私のデザイナーという経歴の中で、ゲームのロゴタイプ制作はけっこう大きな部分を占めている(主観で多分6%くらい)。そして、ゲームのタイトルロゴはほとんどの場合商標登録をするのです。ゲームのロゴを商標登録する理由は、ゲームというコピーのたやすい製品を法的権利で守るために一番シンプルだったためと聞いている。

めっちゃコピーされたことでも有名なアーケードゲームであるスペースインベーダーがタイトーから発売されたのが1978年。日本でプログラムが著作物として保護されるようになったのは1985年から。そしてプログラムが著作物と認められた後でも、コピー商品への対応として商標違反の方がたやすく訴えやすいためと聞いている。

そしてゲームのタイトルロゴを商標登録をする際には、文字で登録するか、図形で登録するか2種類の方法がある。文字で登録することを標準文字商標による登録という。
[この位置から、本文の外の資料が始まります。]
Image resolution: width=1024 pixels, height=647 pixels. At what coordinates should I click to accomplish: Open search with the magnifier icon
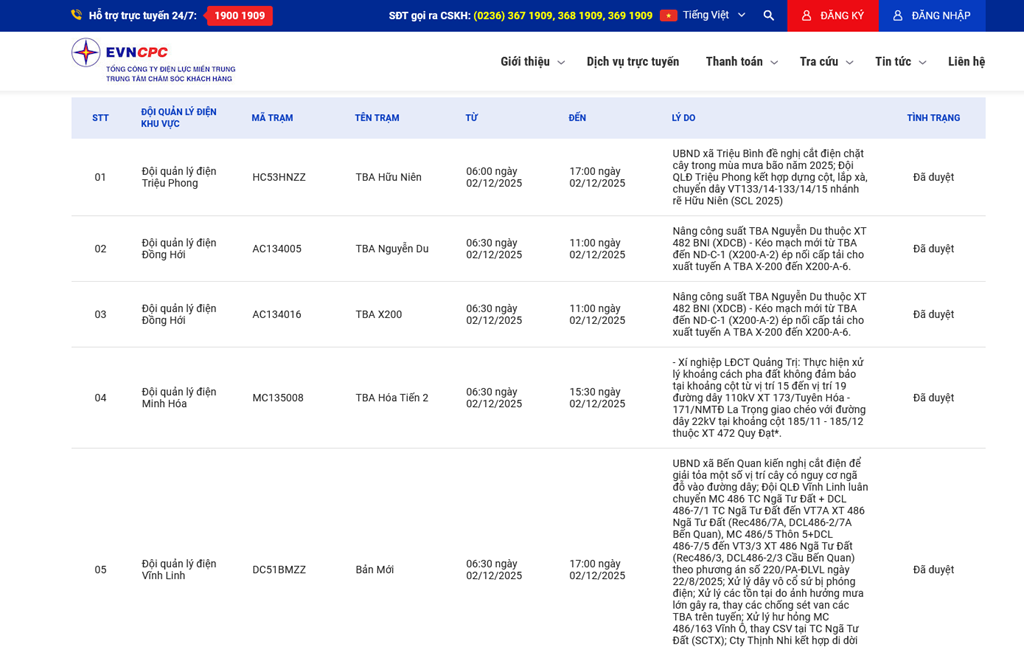click(x=768, y=15)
この標準文字商標による登録の場合は、登録の文字が大文字か小文字かにかかわらず、全ての権利を専有できる。オールキャップス(すべて大文字)で登録しておいて、実際にはキャピタライズ(語の最初のみ大文字であとは小文字)のロゴを作って商品に使っても構わないのです。

これは新商品を作る際にけっこう便利なことです。ネーミングの案を商標調査にかけて無事OKになった(先行事例がないため登録される可能性が高いということ)あと、まだロゴができていない状態でも標準文字商標でなら登録の申請ができます。商標登録には結構時間がかかるし、商品発売は急いでるし、ロゴが大文字か小文字かは決まってないし、となると標準文字商標で行くしかない気がしていた。

あと、この標準文字商標で申請している場合、一度発売した商品のロゴを、その後何かのタイミングでロゴをリニューアルしたいとき、大文字小文字を変更しても特に新しく商標登録はしなくても良いのです。例えば、以前私は2つのシリーズのゲームで片方がオールキャップス、もう片方がすべて小文字のロゴを、大型アップデートにあわせて通常のキャピタライズでそろえた事がある。こういうのも標準文字商標であれば同一のタイトルロゴとして扱われる。もっとも、今調べたら両方ともオールキャップスの標準文字商標で申請しなおされていたんだけどね。

一方で、図形として登録できる図形商標の場合は大文字小文字が固定になります。ロゴに添えられたロゴマークやイラストなどもセットで登録されるので、全体の形状がユニークでそこを真似されたくない場合にはこちらがおすすめです。しかし、当然のこととしてロゴが完成していないと申請できないんだよね。図形登録の場合でも登録した大文字小文字の組み合わせ以外の文字の組み合わせについても一定の抑止効果があります。しかしリニューアル時にロゴの形状をかえるとこの商標登録として無効になってしまうので自由度は制限されているってことになります。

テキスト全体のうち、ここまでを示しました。